# 10 Virtues To Live By And Look For!



## Astroboy (Aug 16, 2009)

*10 Virtues To Live By And Look For!*​ *Honesty:*Always truthful, Never lies, deceives, steals or takes advantage of the trust of others. (Opposite: Dishonest, Insincere)

*Respectfulness: *Treating others and their property with care, honor and respect. Never rude, abusive or malicious.
(Opposite: Disrespectful) 

*Generosity: *Giving to others. Thinking more of someone else's needs rather than your own.
(Opposite: Greedy, Miser, Scrooge)

*Perseverance: *To have confidence that you can do what you set out to do and then to finish what you've started inspite of adversity.
(Opposite: A Quitter) 

*Authenticity: *To be sincere, genuine, true, and reliable.
(Opposite: Superficial, Fake, Unreliable)

*Purity: *To have and practice sexual self-control in thought, word and action. 
(Opposite: Promiscuous)

*Loyalty: *A personal commitment to support, protect and defend family, faith, friends, teammates, school, and country (even under pressure).
(Opposite: Unfaithful)

*Modesty:* To dress, speak and act in ways that promote pure, clean thoughts and actions.

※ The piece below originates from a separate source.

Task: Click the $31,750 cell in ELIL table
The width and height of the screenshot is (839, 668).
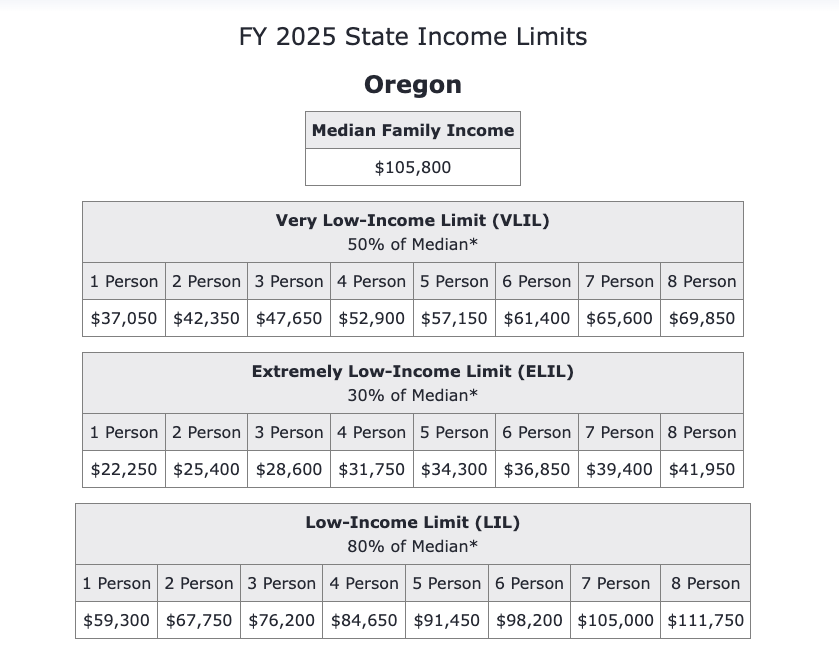Action: tap(372, 469)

Always humble. Never selfishly seeking attention or causing lustful thoughts or sinful actions.
(Opposite: Immodest, Prideful, Crude, Showboating)

*Justice: *Doing unto others as you would have them do unto you. 
(Opposite: Treating Others Unfairly)

*Patience: *Calmly waiting. Putting up with pain, troubles, difficulties, and hardships without complaining. To wait or persevere without losing heart or becoming bored.
(Opposite: Impatient. I want it Now!)

*Be virtuous and you'll be very happy!    Marry a virtuous person -- and you'll both be very HAPPY!*​ *(Remember, as you become more virtuous, you'll attract more virtuous people.)*​


----------